Jorge Andrés Gordillo, a Jesuit volunteer and collaborator with the Saltillo Migrant House, has encouraged migrants to write down their feelings in a poetry workshop. The verse of Luis Ángel Orellana Esquivel, a Salvadoran migrant, clearly expresses the life-saving motivation: Homeland, homeland that has given me love / I am comforted by the yearning / to see you again. / Nevertheless / I have to flee from death.
“I’m running away,” Olvin, the first migrant I spoke with in Palenque, told me, “because If I stay in San Pedro Sula they’ll kill me or I’ll have to join the crime gang, and I don’t want to sully myself because I’ve accepted Christ.” His flight seems to mean freedom from oppression. Another metaphor for Palenque? One of several meanings of palenque in Spanish-speaking Latin America is the hinterland settlements built by escaped slaves in an attempt to exercise active resistance against the plantation owners in colonial times and even during the first years of Independence. The comparable concept in Brazil is quilombo, from the Kimbundu word kilombo.

The natural medicine of hospitality

Migrant Houses help free these men and women. The large number of people involved in grassroots solidarity on this border surprised us. People like Mr. Temo from Chichimá’s Christian base communities, who built a hostel with 12 beds for migrants in his own home. Or like Miss Berta, whom the neighbors call the migrants’ cook because she has already fed hundreds of them in her own community of Los Riegos. Or like Amanda, a catechist in La Palma, on the banks of the San Pedro River, who opened the community’s chapel to the migrants so they could sleep at the feet of Our Lady of Guadalupe. These hospitable communities have become a tremendous palenque, a quilombo of fraternity.

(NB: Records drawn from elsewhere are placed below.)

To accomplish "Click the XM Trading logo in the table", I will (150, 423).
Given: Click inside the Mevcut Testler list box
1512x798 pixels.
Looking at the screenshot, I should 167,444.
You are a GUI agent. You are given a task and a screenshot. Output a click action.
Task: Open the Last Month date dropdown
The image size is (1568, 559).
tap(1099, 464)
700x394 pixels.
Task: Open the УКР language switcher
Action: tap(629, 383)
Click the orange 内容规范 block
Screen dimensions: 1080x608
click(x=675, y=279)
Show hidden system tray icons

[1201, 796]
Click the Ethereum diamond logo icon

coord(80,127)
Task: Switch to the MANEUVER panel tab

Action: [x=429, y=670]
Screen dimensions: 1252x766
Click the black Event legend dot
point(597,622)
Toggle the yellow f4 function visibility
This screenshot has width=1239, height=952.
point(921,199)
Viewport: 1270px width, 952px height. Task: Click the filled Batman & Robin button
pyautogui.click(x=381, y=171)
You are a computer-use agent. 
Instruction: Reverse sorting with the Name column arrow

We’re pleased to be able to end this “clinical consultation” of analysis and tomographies on a positive note. On December 10, 2013, the women of La Patrona—a community in Veracruz named in honor of Our Lady of Guadalupe—received Mexico’s National Human Rights Prize. Since 1995, these 14 women have been cooking to provide food to migrants when they pass through on the train. Norma Romero, one of the founders, told Mexico’s newspaper La Jornada that “it’s a work of God. He has motivated us to do all this, to make us aware of the importance of helping human beings irrespective of religion, country or skin color.”

José Luis González Miranda, sj, is a member of the Jesuit Service for Migrants.